Furthermore, any investment from FoxConn would come with $3 billion in subsidies from the state of Wisconsin — which means that even if it did create the promised 13,000 jobs, it wouldn't actually be profitable for the state until 2042. There are also other issues that have thrown wrenches into the plans — the potential environmental ramifications of the plant, for example — and there's no guarantee that it will ever even get built at all.
3. "The Biggest Tax Cut In History"
Trump has falsely claimed 72 times that the Republican tax cut that he signed into law in December was the biggest in history, which is flatly untrue.
According to the Post, it's the eighth biggest in history — and two of the bigger ones were signed into law by President Obama.
4. Obamacare — Basically Dead, Or Not?
Trump has claimed 62 times that by repealing the individual mandate of the Affordable Care Act — which required individuals to sign up for health insurance — the Republican tax cut essentially repealed the entire law.
However, the Post noted that while that repeal was a blow for supporters of Obamacare, it has not yet led to lower enrollment and the Congressional Budget Office does not expect it to destabilize the health care markets quickly, if at all.
5. Various Unemployment Rate Claims
On April 16, 2018, Trump claimed for the 62nd time that the Hispanic unemployment rate was at its lowest ever, and that women's unemployment was at an 18-year low.
The claim was false when he tweeted it, but it was also a flip-flop for the president, because he was using data from the Bureau of Labor Statistics, which the Post reported that he had previously said was "nonsense."
6. Why Comey Was Fired
Here's another instance of two misleading claims in one. With the tweet above, Trump said — for what the Post reported is the 53rd time — that he did not fire former FBI director James Comey because of the Russia investigation, even though he told Lester Holt in an interview on NBC that he had fired Comey because of the Russia investigation.
The same tweet also claimed that the Democrats colluded with Russia, which the Post said is also false.
7. The Democrats Killed DACA
The Post wrote that Trump has claimed 41 times that the Democrats somehow should bear the blame for the end of the DACA program, which provided a path to legal residence for people who were brought into the U.S. undocumented as children.
In fact, Trump himself ended DACA, and he has since rejected the bipartisan plans that Congress has crafted to fix it.
8. The Highest Taxed Country In The World?
Trump has said that before the tax cut that he signed into law, the U.S. was the highest-taxed nation in the world. In fact, he's repeated this claim 34 times, according to the Washington Post's work.
According to OECD data as reported by Business Insider, however, the U.S. was actually in the bottom third of all OECD countries in terms of the tax rate as as a percentage of the GDP — even before the tax cut.
9. The Wall's Purpose
Trump makes a lot of false or misleading claims about his proposed border wall with Mexico, but there's no false claim about the wall that he's repeated more often than the claim that it is necessary in order to stop drugs from crossing the border. The Post writes that he's repeated this one 34 times, which ties it for eighth place on the list of most repeated false claims.
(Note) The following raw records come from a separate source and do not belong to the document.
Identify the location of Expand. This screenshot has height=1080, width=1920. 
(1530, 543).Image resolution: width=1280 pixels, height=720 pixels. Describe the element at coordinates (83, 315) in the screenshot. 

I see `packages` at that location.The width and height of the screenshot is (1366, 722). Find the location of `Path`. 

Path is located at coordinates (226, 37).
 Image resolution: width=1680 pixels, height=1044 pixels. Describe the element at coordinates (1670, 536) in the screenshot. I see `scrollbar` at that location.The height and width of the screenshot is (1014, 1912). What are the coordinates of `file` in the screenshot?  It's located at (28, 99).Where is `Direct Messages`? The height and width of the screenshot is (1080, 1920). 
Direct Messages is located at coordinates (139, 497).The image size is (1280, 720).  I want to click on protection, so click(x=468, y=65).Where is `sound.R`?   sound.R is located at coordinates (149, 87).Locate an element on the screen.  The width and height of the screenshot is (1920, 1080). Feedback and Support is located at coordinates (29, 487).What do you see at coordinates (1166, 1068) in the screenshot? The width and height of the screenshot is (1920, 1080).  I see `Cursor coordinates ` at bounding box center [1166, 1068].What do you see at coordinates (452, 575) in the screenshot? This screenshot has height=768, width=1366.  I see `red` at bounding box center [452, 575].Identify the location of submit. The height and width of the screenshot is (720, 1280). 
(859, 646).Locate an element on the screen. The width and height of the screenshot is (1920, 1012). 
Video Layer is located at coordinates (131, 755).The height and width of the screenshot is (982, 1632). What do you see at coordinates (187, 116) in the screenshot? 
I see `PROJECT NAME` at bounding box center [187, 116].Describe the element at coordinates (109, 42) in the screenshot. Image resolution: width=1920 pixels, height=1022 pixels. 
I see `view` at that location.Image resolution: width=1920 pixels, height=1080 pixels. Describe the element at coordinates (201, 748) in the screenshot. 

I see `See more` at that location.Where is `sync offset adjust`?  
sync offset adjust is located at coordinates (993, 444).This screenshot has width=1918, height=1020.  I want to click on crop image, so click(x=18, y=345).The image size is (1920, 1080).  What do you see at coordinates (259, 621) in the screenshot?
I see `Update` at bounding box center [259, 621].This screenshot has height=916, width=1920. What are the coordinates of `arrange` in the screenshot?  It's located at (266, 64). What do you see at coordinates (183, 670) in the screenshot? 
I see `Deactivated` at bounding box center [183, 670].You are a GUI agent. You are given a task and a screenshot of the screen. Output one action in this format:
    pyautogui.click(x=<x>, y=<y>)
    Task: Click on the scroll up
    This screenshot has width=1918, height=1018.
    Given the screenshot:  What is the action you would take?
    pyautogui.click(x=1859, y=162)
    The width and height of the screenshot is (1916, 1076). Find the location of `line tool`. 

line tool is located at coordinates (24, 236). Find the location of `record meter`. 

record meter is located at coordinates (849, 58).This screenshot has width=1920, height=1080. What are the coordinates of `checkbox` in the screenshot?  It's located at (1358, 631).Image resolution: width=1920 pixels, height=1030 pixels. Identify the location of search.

According to the Post, the Drug Enforcement Administration does not believe that a physical wall would have any effect on the drug trade, because smugglers generally get the drugs in either through tunnels that would be unaffected by a wall or disguised and through legal channels.
Because of the frequency with which they come up, these could be Trump's greatest hits when it comes false or misleading claims. Since there are over 3,000 overall, though, they really don't even make up a significant percentage of all of the lies. Keep paying attention, and see what he says next.